■いま連載していれば挑戦していた?『MAJOR』茂野吾郎の二刀流

 満田拓也さんが手掛ける『MAJOR』(小学館)の主人公、茂野吾郎はピッチャーでありながら打撃でも魅せた主人公だ。

 吾郎は学生時代は常に打線の中核を担い、メジャーリーグに挑戦してからも時折バッティングでチームを救う活躍をしている。たとえばマイナーリーグ編では0対6でチームが負けている場面で緊急登板し、後続をシャットアウト。次の回で打席が回ると、相手ピッチャーの配球を読んで2ランホームランを決めてみせた。

 しかし、現実はもっととんでもない。投げて打てる野球選手といえば……言うまでもない、大谷翔平さん(現:ロサンゼルス・ドジャース)だ。2023年にメジャーでピッチャーとして10勝をあげ、バッターとしては44本塁打で日本人初のメジャー本塁打王に輝いた、世界に誇る「二刀流」である。

 吾郎もメジャーでサイヤング賞を獲得した超一流だが、「二刀流」としてはさすがに大谷さんに譲るだろう。

 とはいえ、吾郎は高校時代に「オレが理想とする究極のプレーヤーは…打って走って守れ――そして三振もとれるプロ野球選手さ!!」と豪語している。もし『MAJOR』が令和に連載されていれば、吾郎も二刀流に挑んだのではないだろうか。

 

 トレーニングや技術の発展が続く限り、野球の進化は止まらないだろう。時代が進めば進むほど、名作漫画で描かれた活躍は古いものになっていく。これは仕方のないことだ。

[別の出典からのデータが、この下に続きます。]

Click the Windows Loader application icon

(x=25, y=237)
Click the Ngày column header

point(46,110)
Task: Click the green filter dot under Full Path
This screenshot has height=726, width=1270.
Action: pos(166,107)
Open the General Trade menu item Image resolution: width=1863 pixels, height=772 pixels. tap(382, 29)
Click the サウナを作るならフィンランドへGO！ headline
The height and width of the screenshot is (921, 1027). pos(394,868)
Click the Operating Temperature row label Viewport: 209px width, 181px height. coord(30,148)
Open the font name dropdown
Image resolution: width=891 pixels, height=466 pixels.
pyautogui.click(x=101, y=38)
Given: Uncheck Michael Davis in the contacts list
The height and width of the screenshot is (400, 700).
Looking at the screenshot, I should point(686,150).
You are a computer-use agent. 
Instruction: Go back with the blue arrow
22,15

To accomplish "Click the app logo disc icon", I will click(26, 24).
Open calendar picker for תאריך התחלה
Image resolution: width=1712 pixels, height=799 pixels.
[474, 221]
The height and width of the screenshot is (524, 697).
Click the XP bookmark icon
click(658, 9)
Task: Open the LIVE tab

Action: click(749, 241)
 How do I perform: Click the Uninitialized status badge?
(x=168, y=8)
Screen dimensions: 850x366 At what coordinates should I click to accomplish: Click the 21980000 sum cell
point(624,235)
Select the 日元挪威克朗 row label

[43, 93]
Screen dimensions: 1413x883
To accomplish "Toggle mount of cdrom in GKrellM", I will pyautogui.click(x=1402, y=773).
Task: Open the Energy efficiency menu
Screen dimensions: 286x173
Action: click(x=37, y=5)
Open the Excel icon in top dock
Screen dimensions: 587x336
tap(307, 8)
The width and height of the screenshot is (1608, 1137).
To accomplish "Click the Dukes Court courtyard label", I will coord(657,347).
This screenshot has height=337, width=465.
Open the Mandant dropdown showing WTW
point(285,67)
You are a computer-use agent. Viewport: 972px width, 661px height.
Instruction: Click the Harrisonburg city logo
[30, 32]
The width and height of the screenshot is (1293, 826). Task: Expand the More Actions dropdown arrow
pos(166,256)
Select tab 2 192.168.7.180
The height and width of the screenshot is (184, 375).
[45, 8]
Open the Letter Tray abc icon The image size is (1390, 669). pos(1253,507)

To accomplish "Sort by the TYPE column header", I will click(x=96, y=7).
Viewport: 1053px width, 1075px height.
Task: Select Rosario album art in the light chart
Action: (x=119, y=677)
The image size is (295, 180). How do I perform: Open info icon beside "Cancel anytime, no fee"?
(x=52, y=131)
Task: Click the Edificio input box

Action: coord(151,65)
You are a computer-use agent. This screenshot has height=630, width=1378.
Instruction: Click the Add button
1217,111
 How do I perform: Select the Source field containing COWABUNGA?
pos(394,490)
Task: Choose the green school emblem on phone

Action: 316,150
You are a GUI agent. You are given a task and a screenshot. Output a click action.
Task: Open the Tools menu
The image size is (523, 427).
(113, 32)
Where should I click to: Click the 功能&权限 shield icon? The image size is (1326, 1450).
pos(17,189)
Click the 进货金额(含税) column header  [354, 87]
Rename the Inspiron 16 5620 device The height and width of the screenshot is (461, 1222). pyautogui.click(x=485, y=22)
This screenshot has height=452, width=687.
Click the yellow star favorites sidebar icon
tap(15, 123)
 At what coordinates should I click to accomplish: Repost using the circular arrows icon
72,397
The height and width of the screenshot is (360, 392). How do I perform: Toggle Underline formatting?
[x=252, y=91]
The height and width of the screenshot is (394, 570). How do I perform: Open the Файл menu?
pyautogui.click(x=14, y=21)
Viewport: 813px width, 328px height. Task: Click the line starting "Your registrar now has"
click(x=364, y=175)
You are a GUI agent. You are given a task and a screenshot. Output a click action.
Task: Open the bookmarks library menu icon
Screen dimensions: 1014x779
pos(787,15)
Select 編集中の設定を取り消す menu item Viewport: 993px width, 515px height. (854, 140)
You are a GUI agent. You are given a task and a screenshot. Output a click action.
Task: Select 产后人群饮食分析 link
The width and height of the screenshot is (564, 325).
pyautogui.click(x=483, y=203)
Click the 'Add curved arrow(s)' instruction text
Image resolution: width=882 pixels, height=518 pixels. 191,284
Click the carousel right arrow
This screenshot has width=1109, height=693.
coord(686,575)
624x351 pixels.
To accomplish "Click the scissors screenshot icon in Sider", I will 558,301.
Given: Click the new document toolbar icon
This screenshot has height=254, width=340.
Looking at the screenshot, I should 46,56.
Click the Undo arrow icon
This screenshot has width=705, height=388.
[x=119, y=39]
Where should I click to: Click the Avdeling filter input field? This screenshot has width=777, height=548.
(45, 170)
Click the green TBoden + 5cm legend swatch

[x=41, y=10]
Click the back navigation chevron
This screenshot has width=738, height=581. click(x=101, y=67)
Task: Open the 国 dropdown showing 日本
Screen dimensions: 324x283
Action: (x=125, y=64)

 だが、読者をワクワクさせた主人公たちの輝きが色あせるわけではない。プロ野球ではよく「記録より記憶に残る選手」という言い回しが使われるが、野球漫画の主人公はまさにそれだ。
 現実に記録を超えられようと、彼らの雄姿は読者の記憶に残り続ける。この記事をきっかけに、あなたも「あのキャラはすごかった」と思い出してもらえたら幸いだ。